Beijing views Taiwan as part of its territory that must be reunited with the mainland, by force if necessary. Most countries, including the United States, do not recognise Taiwan as an independent state, but Washington opposes any attempt to take the island by force and is legally bound to arm the island to help it defend itself.
The US has already imposed strict export controls on advanced chips to China, aiming to curb Beijing's military advancements and limit its access to cutting-edge semiconductor technology.
The Pentagon has also launched the Replicator Initiative, which aims to build up thousands of low-cost, expendable autonomous systems across multiple domains to act as a deterrent by August this year.
China is also strengthening its military technology capabilities, including the use of AI.
Jason Hsu, a senior fellow at Hudson Institute, predicted the Trump administration would make AI a top national security priority and seek to "deregulate" the field.
He also predicted that Trump would make it easier for the government to acquire technologies - something "that could spur a new surge of defence tech in the US" - and tighten export controls on the advanced chips sold to China through third party countries.
But he said it was not clear how many chips China had stockpiled, adding: "To me or to the outside, it's a big black box. Nobody really knows what China is capable of, and no one really knows until it sort of exposes itself."
Sun Chenghao, head of the US-EU programme at Tsinghua University's Centre for International Security and Strategy, said China's strengths were in low-cost tech breakthroughs and "figuring out how [existing technologies] can be applied in different areas".
He said the country was catching up with the US in certain fields, which he did not name.

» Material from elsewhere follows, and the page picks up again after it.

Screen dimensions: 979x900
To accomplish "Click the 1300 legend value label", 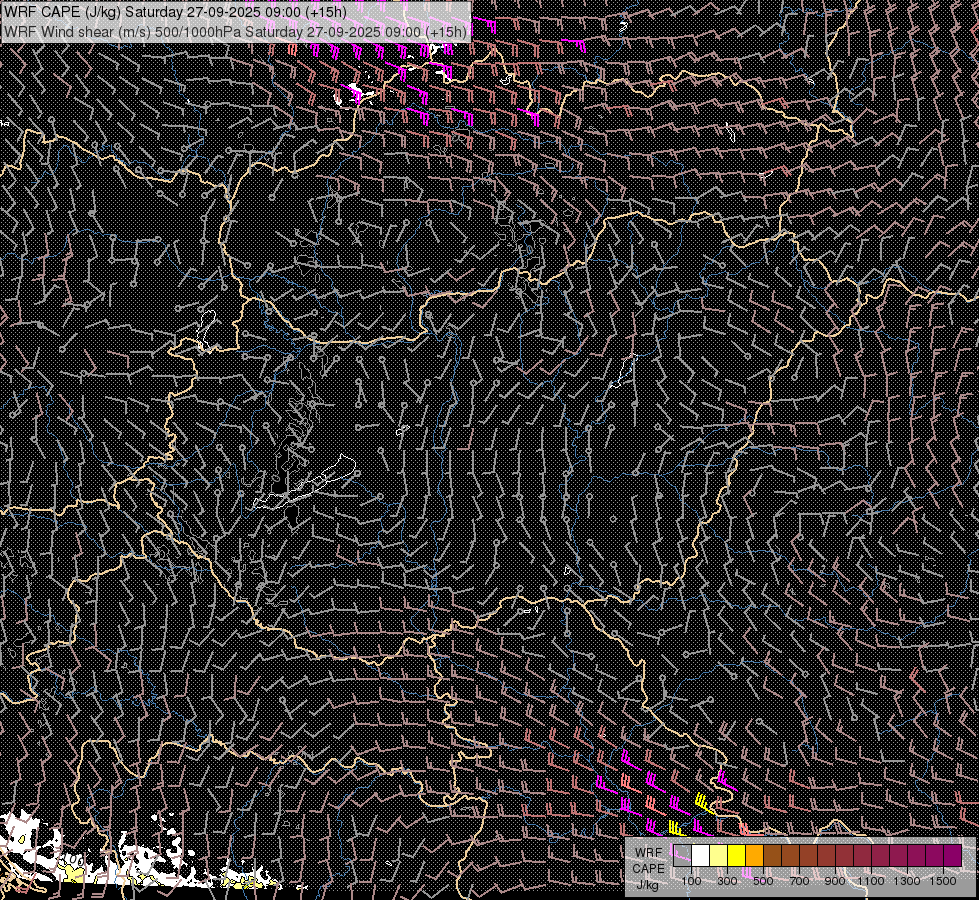I will 907,881.
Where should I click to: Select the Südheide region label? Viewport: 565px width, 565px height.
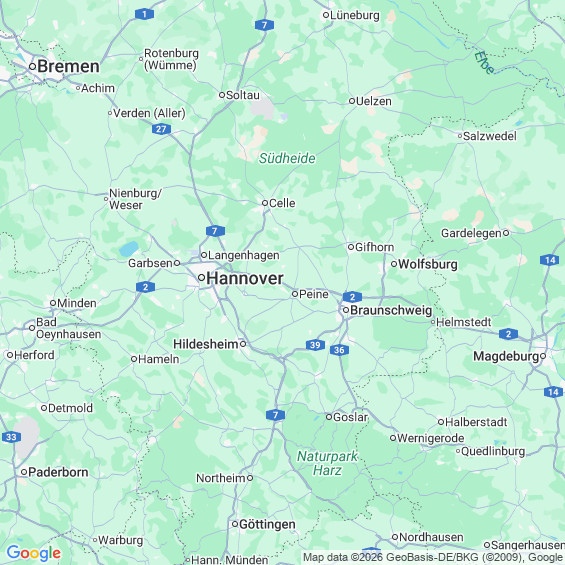[x=287, y=159]
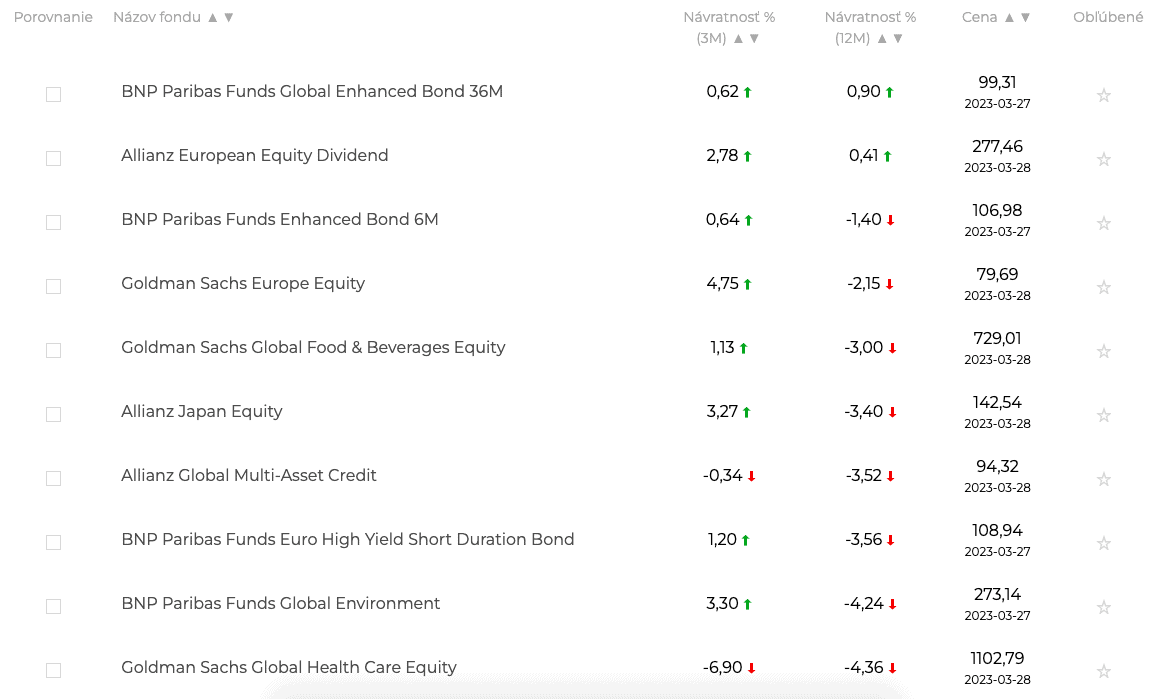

"Of course, DeepSeek is a small exception, but I don't think it is a sign [China is] surpassing [the US] overall," Sun said.
He also predicted that the US would intensify its technological pressure on China, including tighter chip export controls.
Under the Trump administration, there would also be uncertainty regarding efforts on the joint management of AI risks with China, Sun added.
In November, Biden and Chinese President Xi Jinping agreed that any decision to use nuclear weapons should be controlled by humans, not artificial intelligence. Sun said he was uncertain whether Trump "had any interest in this" and warned the lack of trust between the two sides could have an impact on this.
Ekaterina Zaharieva, the EU commissioner for start-ups, research and innovation, said the EU and US could only win the tech race by working together. "So Europe, it's really open to work with the US together. I still think we are like-minded," she said.